The details of certain things have still never fully been explained to me. Like I don’t know what “a lot” means when he said that “Mark was down A LOT of money.” $150? $500? $75,000? I’m not sure. But it doesn’t really matter. The inflection in his voice gave me all that I really needed to know.
My dad had lost his allocated $200 for the night and was ready to leave at midnight. John could have stayed or gone, but was empathetic for my father’s growing unrest. However, Mark was down A LOT and his body language at the poker table said that he wasn’t leaving anytime soon. As did his mouth when my dad asked again at 1:30. And with every minute that passed and every dollar that was lost, my dad felt more uncomfortable, Mark felt more agitated and John was stuck playing mediator. “Hey man. Just give me the keys to drive Glen home and I’ll come back and get you.”

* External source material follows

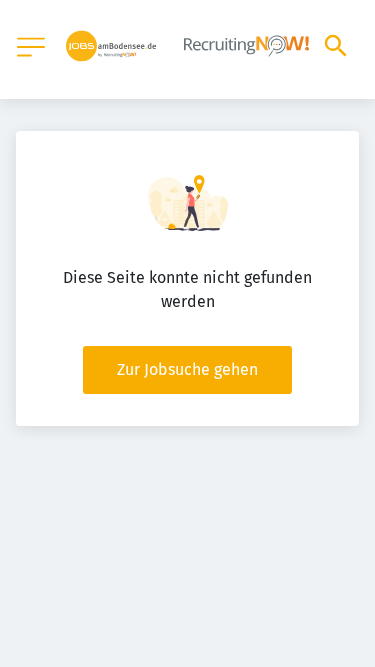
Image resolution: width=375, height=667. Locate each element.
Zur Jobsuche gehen (187, 369)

“Just wait another damn minute. As soon as I get back to [$???], we’ll fuckin go!” It was a 3-hour round-trip drive. And Mark was a time bomb with a quirky fuse that could fizzle out or blow any minute.

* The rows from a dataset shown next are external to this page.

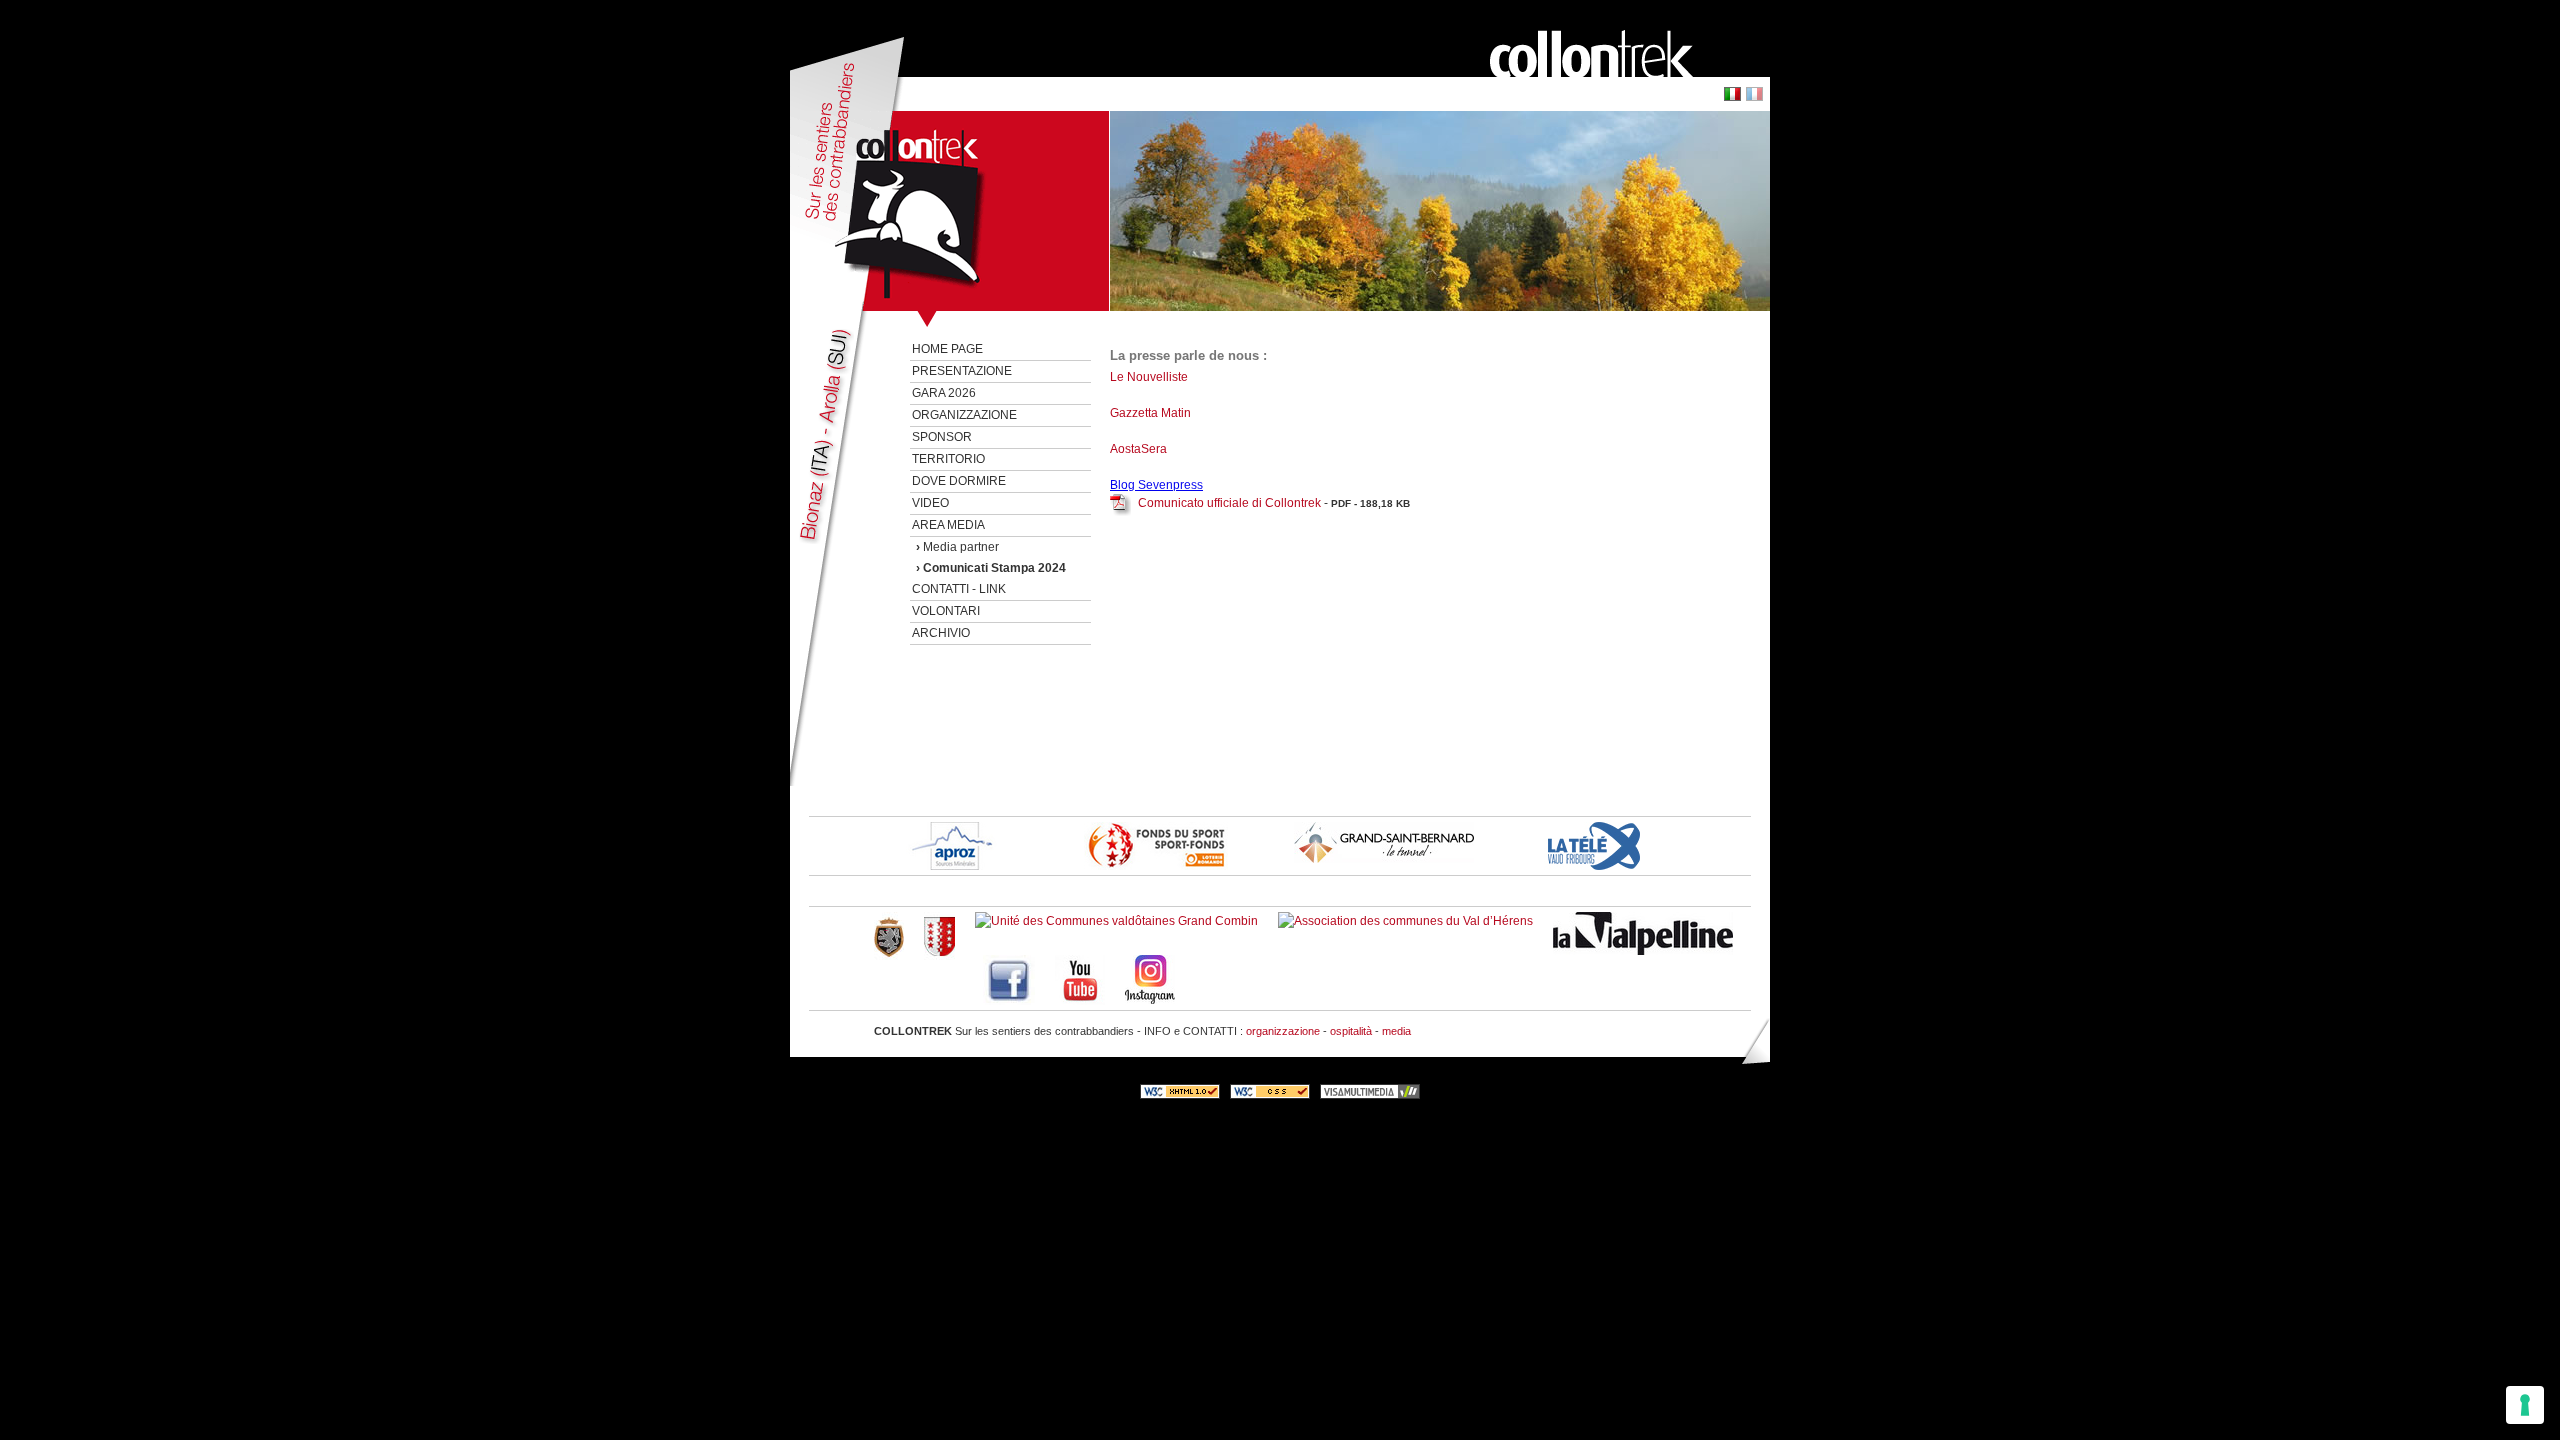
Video (930, 503)
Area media (948, 525)
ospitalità (1351, 1031)
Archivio (941, 633)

My dad had been leaning against the wall holding his jacket for hours now. His eyes were uncontrollably closing and his body needed a bed. John was getting irritated at Mark’s list of priorities. “Hey man. Could we at least borrow $100 to get a cab. Glen needs to get home.”

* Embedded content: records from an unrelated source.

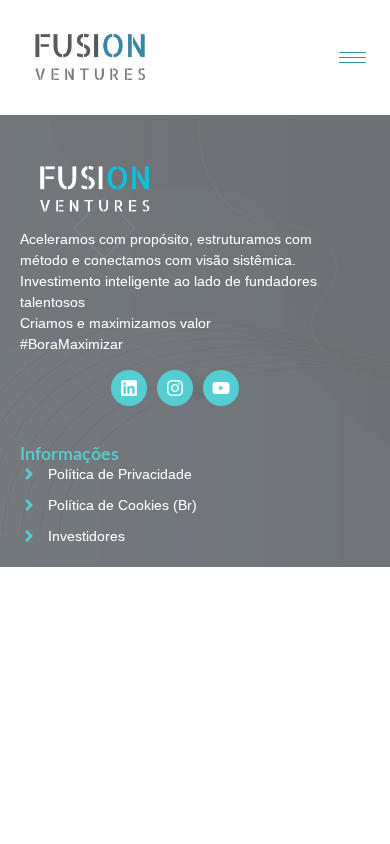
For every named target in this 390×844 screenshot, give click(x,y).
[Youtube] (221, 388)
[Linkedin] (129, 388)
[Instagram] (175, 388)
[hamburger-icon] (352, 57)
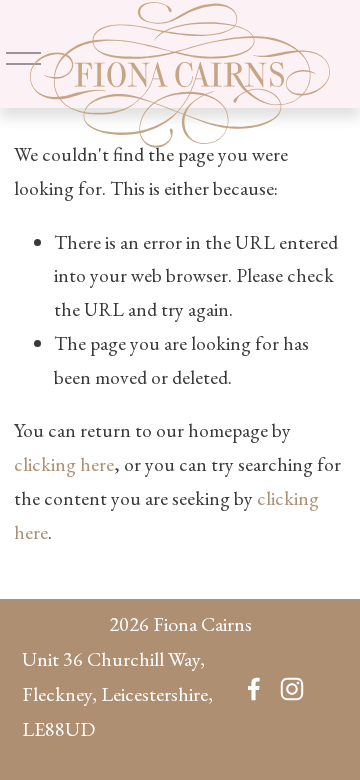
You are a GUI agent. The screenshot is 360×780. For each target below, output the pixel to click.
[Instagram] (292, 689)
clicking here (64, 464)
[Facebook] (254, 689)
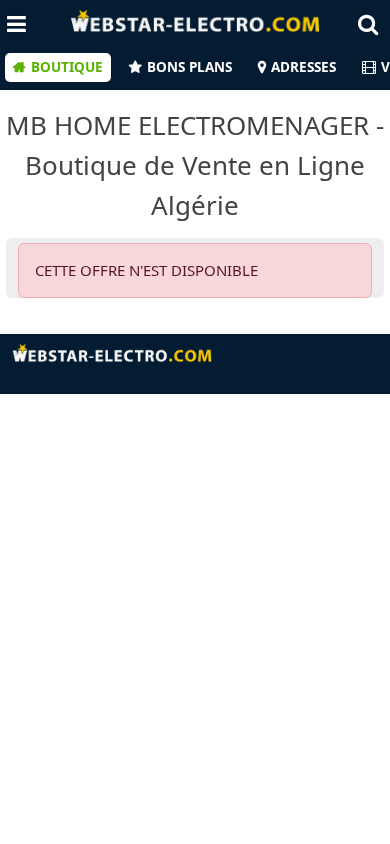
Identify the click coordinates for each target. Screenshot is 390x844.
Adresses (303, 67)
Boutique (67, 67)
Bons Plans (189, 67)
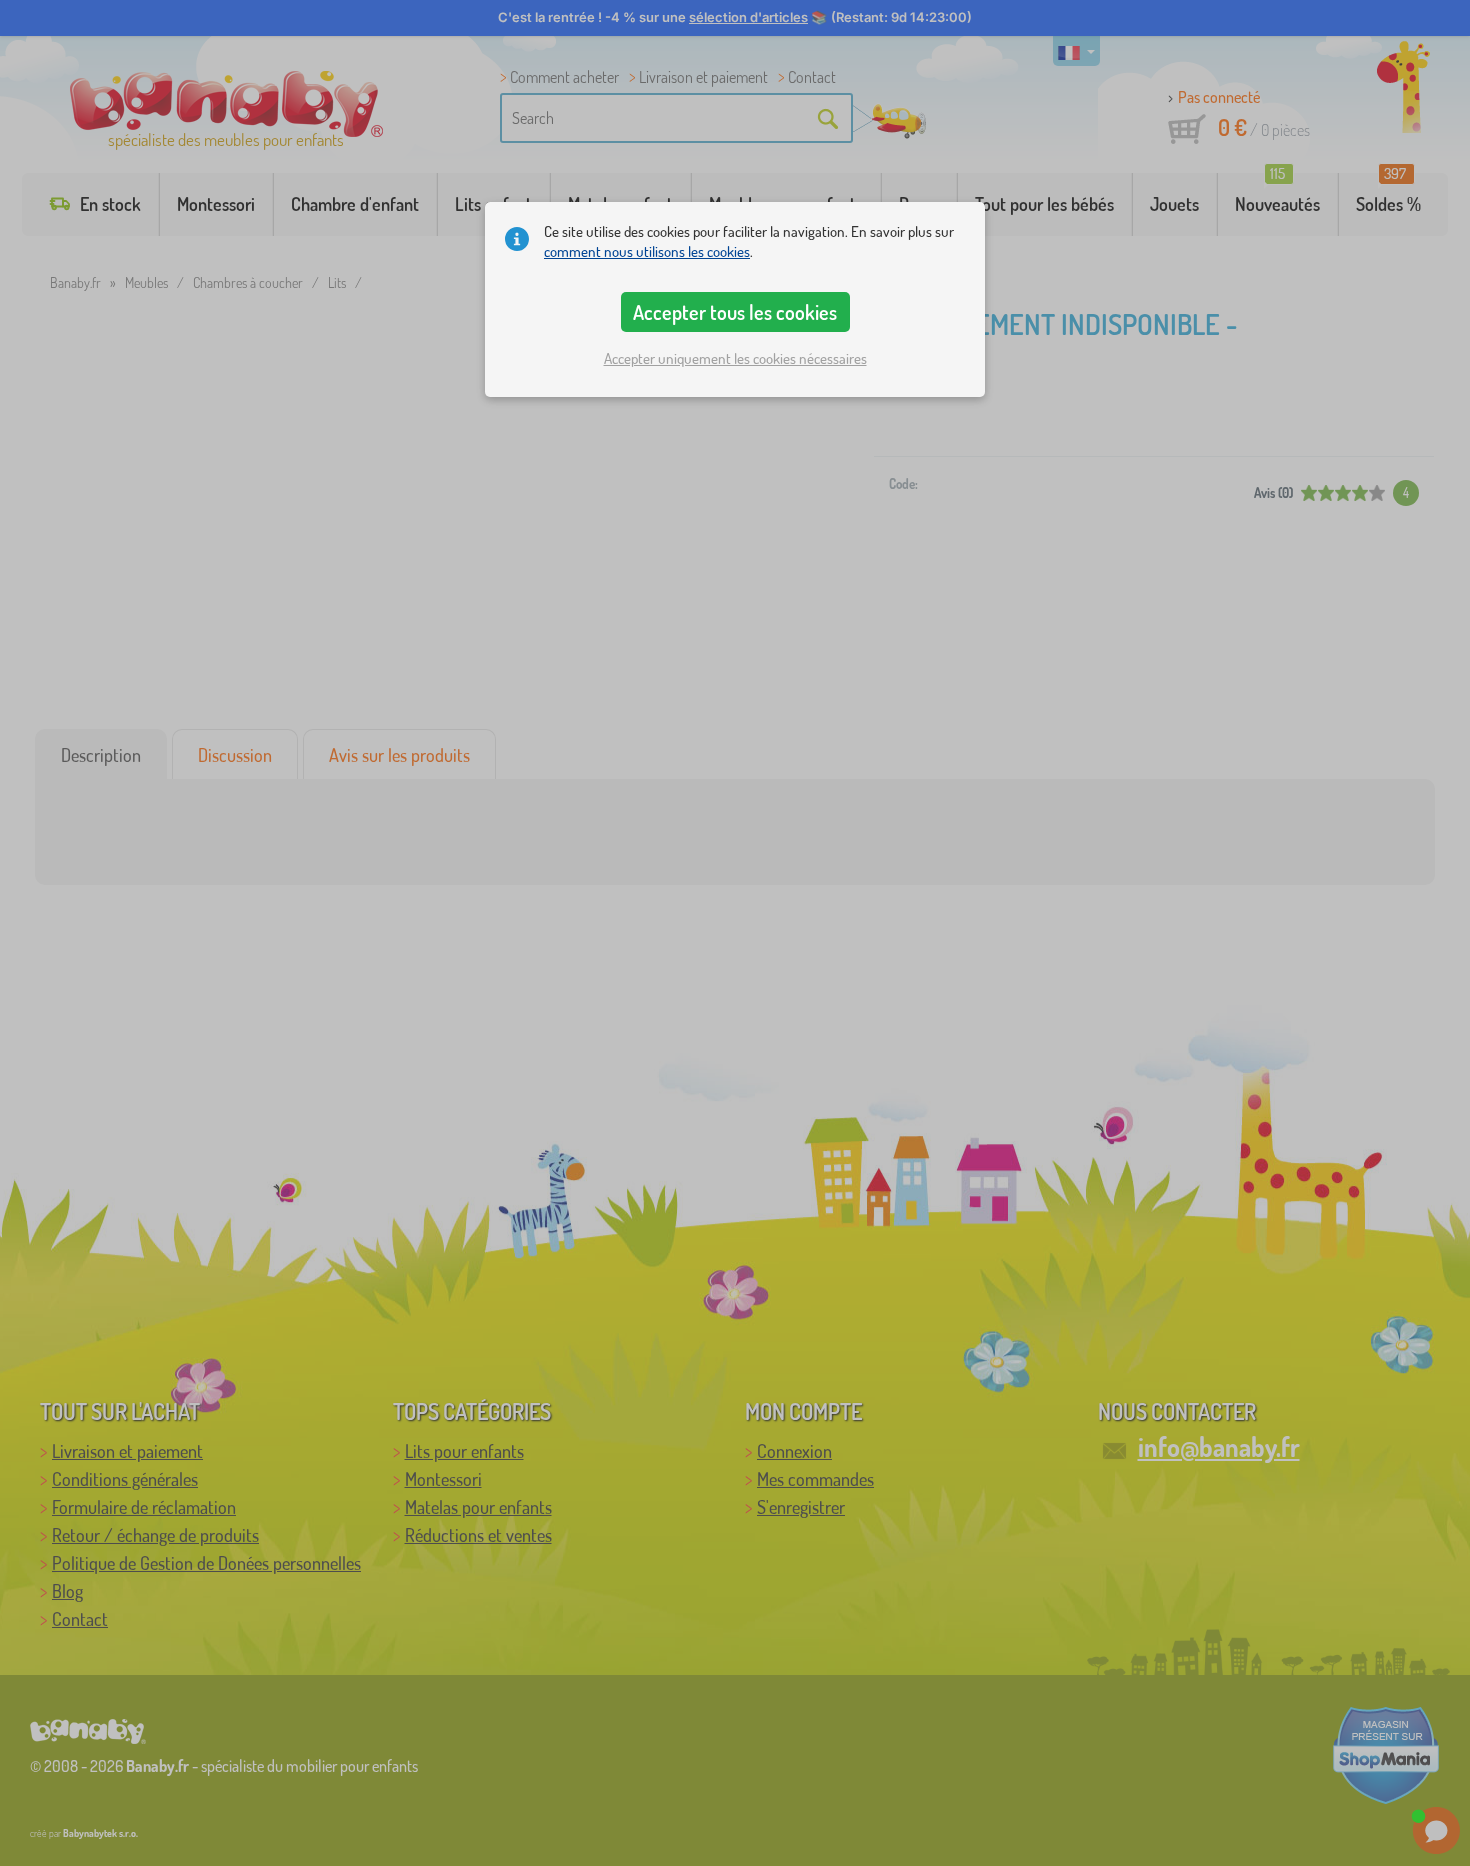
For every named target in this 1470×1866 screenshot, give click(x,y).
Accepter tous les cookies (735, 312)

“FINE!” Mark grabbed his jacket and stormed out in the middle of whatever he was doing at the moment of the impact of that comment. He speed walked to the car and my dad lagged behind, John with him and yelling at Mark to hold up. “Well, hurry the fuck up you wanna go home so Goddamn bad!” Awesome.
Once on the Atlantic City Expressway, Mark was going about 130 mph, as if outrunning the sunrise. It is important to note that these three men don’t drink. Anger was Mark’s only drug of choice that night/morning. My dad started to get uncomfortable. “Hey. Mark. You think you could slow down a little bit?” He did. So now he was going 20 mph on the AC Expressway in obvious defiance. John asked him to pull over. “Why?”
“Because I’m gonna beat the shit out of you.”
That’s where the story ends for me, but I think that’s where it should. Maybe they fought, maybe they drove home in peace. Either way, they did it all again a couple months later, I’m sure. That’s how close dad was with his brothers and sisters. And because this is a part of his life that I wasn’t a part of, it’s great when I get together with the siblings. Because these guys remind me of a part of my dad outside myself. And I’m sure I remind Mark, John and the whole family of another side of him they didn’t see all the time. But this story sums up the relationship that he had with his siblings and though it’s probably not one I’ll ever really have with them, I get closer to it every time I see them, as we no longer have to worry as much about the adult/child boundary. Thanks for sharing, dad. You are still missed by many, many people of all generations.